「やっと来たわね」

 篝火の焚かれた舞台の上に放り投げられた香夜に冷たい声を掛けたのは鈴華だ。
 炎の揺らめきが、彼女の美しく無表情な顔を妖しく照らしている。
 鈴華は香夜を連れてきた二人を下がらせると、冷たい眼差しのまま口元に笑みを貼り付けた。

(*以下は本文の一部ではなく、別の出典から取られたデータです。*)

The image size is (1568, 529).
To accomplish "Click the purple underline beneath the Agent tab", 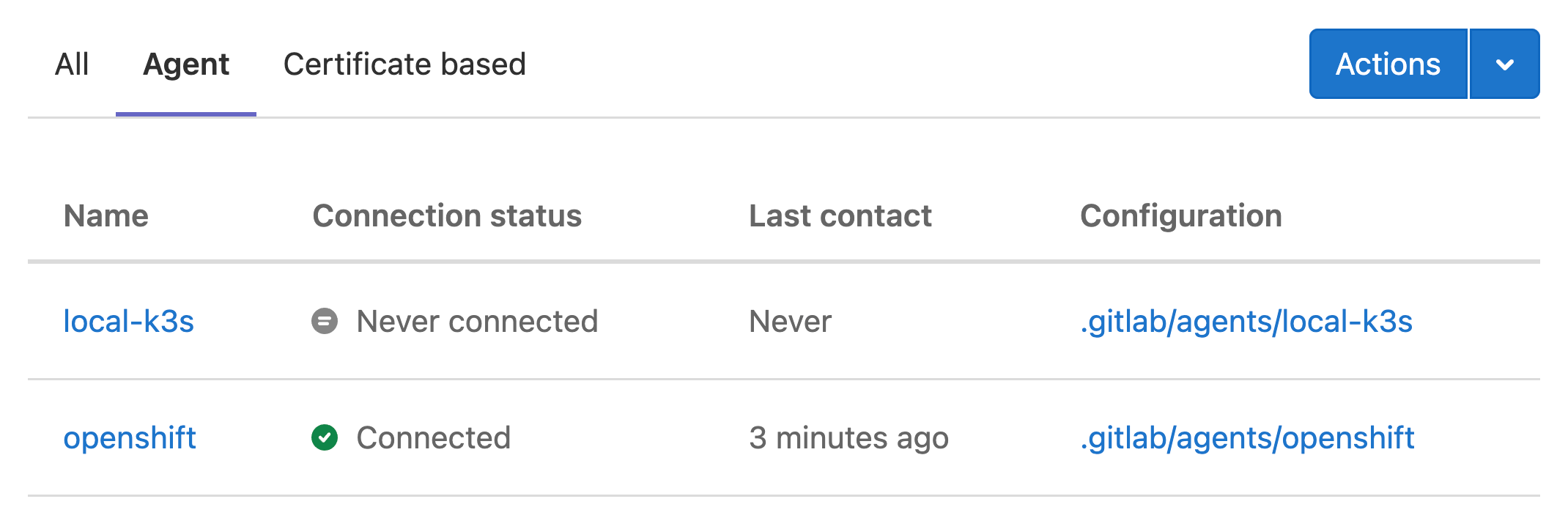I will 186,114.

「やっぱりどう考えてもあなたのようなみすぼらしい娘が燦人様の婚約者だなんて信じられないのよ。辞退する気はないかしら?」

 提案の言葉なのに、まるでそうしろと命じているかのようだ。
 だが、それは無理な話。
 燦人が望み、長も方針を決めた。そして何より香夜も燦人と共にいたいと思うようになっていた。
 たった数日でも、香夜の心にはもう燦人が住んでいる。自ら手放すことが出来ない程に、彼の存在は香夜にとって大きなものとなっていた。

「……嫌です」

 そう答えればどうなるか、考えなくともわかる状況。
 それでも、自分の口から辞退するなどという言葉を紡ぎたくなかった。

「そう……なら、仕方ないわよね?」

 貼り付けていた笑みすらも消した鈴華は、誰かに場を譲るように香夜から離れる。
 すると突然、火の玉の様なものが香夜の顔の横を通り過ぎた。髪が少し焦げたようだ。

「すみませんね。あなたのような弱い鬼の血を一族に取り入れたくないのですよ」

 現れた男は優しく微笑んではいるものの、その目と態度は人を馬鹿にしていた。
 里の者ではない。だが香夜にも見覚えがあった。
 珍しい自動車を運転してきた人物だ。確か燦人は(かしわ)と呼んでいただろうか。